- DOCUMENT SECTION:
start

The court stayed the implementation of its ruling for 180 days to allow the state legislature to "take such action as it may deem appropriate in light of this opinion." Reactions included speculation that the legislature could follow Vermont's example and enact civil unions in that time period, but state Senate President Robert Travaglini said he thought that "the strength of the language and the depth of the decision" showed that marriage and no substitute "is the wish of the court." Arthur Miller, a Harvard law professor, said he thought the legislature might exploit the Court's 4–3 division to get it to accept a status much like marriage under another name.

===Majority opinion===
Chief Justice Margaret Marshall wrote the majority opinion, in which justices Roderick L. Ireland, Judith A. Cowin, and John M. Greaney joined. Although the arguments and the decision turned entirely on questions of state law, she cited in her discussion of the Court's duty the U.S. Supreme Court's decision the previous June in Lawrence v. Texas that invalidated sodomy laws: "Our concern is with the Massachusetts Constitution as a charter of governance for every person properly within its reach. 'Our obligation is to define the liberty of all, not to mandate our own moral code.'" She rejected the plaintiffs' contention that the state's marriage licensing law, which mentions marriage but never the gender of the parties, could be interpreted to permit same-sex marriages. The lack of a definition, she wrote, shows the legislature meant marriage in "the term's common-law and quotidian meaning".

Turning to whether the state's denial of marriage rights to same-sex couples violated the state constitution's guarantee of equal protection and due process, she noted that "The Massachusetts Constitution protects matters of personal liberty against government incursion as zealously, and often more so, than does the Federal Constitution, even where both Constitutions employ essentially the same language." Discussing the proper standard for review, she found that the Court did not need to consider whether the plaintiffs' claims merited strict scrutiny, a more thorough than usual standard of review, because the state's marriage policy did not meet the most basic standard of review, rational basis.

end

- GIVEN MATERIAL:
start

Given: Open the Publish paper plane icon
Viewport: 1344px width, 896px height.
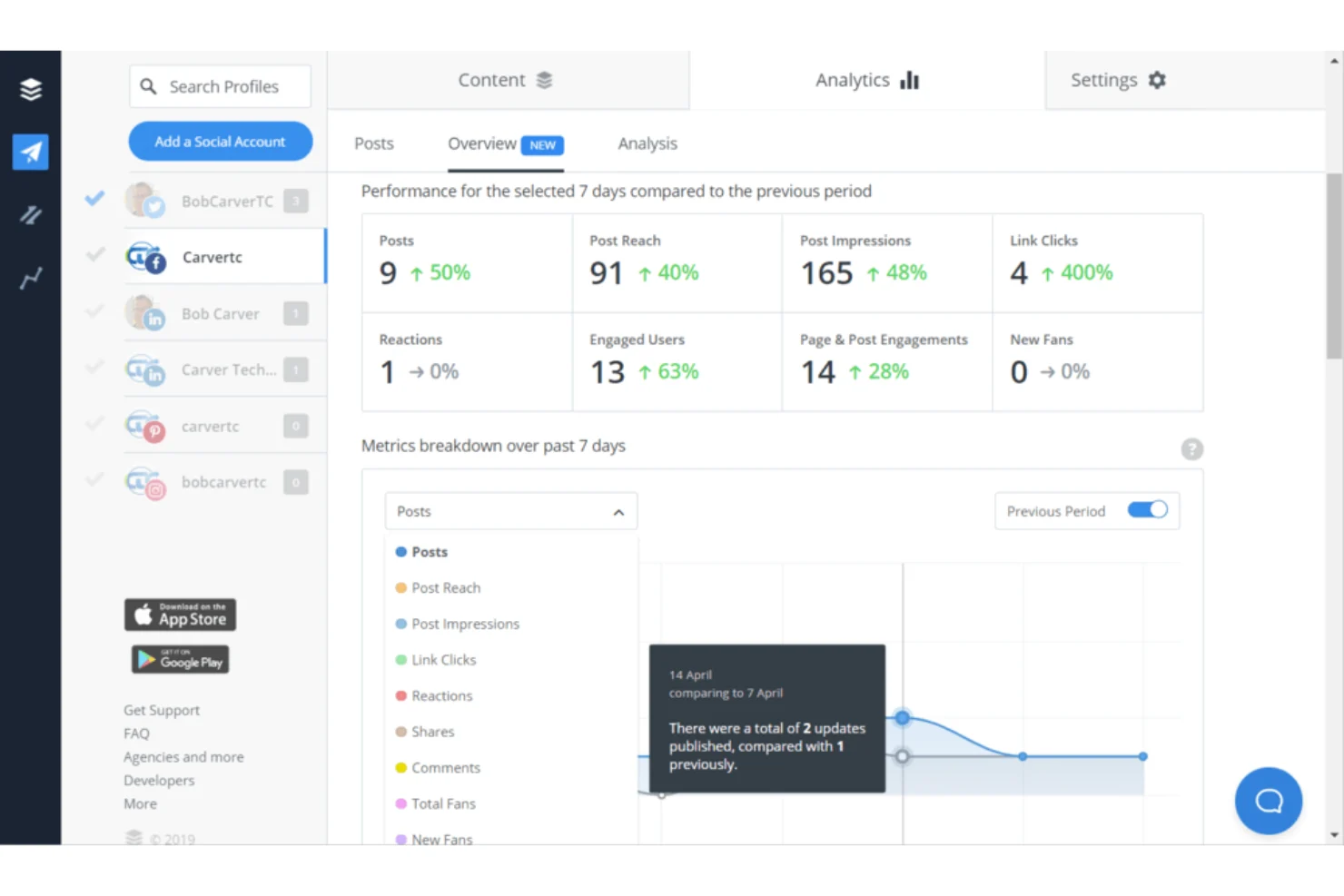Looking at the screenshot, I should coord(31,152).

end

- WHAT TO WORK ON:
- 1) Using the text on the Massachusetts marriage ruling, answer these:
(a) For how many days did the court stay the implementation of its ruling?
(b) Which justices joined Chief Justice Margaret Marshall's majority opinion?
(c) Which standard of review did the opinion say the state's marriage policy failed to meet?
- 2) Carry on the text on the Massachusetts marriage ruling, starting right after its last sentence.

- RESPONSES:
- 1)
(a) 180 days.
(b) Roderick L. Ireland, Judith A. Cowin, and John M. Greaney.
(c) Rational basis, the most basic standard of review.

- 2)
She then considered and dismissed the three rationales the DPH offered for its marriage licensing policy: "(1) providing a 'favorable setting for procreation'; (2) ensuring the optimal setting for child rearing, which the department defines as 'a two-parent family with one parent of each sex'; and (3) preserving scarce State and private financial resources." The first, she wrote, incorrectly posits that the state privileges "procreative heterosexual intercourse between married people". Rather "Fertility is not a condition of marriage, nor is it grounds for divorce. People who have never consummated their marriage, and never plan to, may be and stay married." The misconception that "'marriage is procreation'", she wrote, "confers an official stamp of approval on the destructive stereotype that same-sex relationships are inherently unstable and inferior to opposite-sex relationships and are not worthy of respect." The second, the marriage of a man and a woman as the "optimal setting for child rearing", a claim she said many Massachusetts statutes and the notion of "the best interests of the child" refuted, she found irrelevant, in that denying marriage licenses to one class of persons does not affect the marriage patterns of the other class. She turned the argument against the DPH: "the task of child rearing for same-sex couples is made infinitely harder by their status as outliers to the marriage laws." She concluded that "It cannot be rational under our laws, and indeed it is not permitted, to penalize children by depriving them of State benefits because the State disapproves of their parents' sexual orientation." She dismissed the third rationale as an unjustified generalization about the economic interdependence of same-sex partners. Later in the opinion she summarized this analysis, saying the DPH's arguments were "starkly at odds with the comprehensive network of vigorous, gender-neutral laws promoting stable families and the best interests of children."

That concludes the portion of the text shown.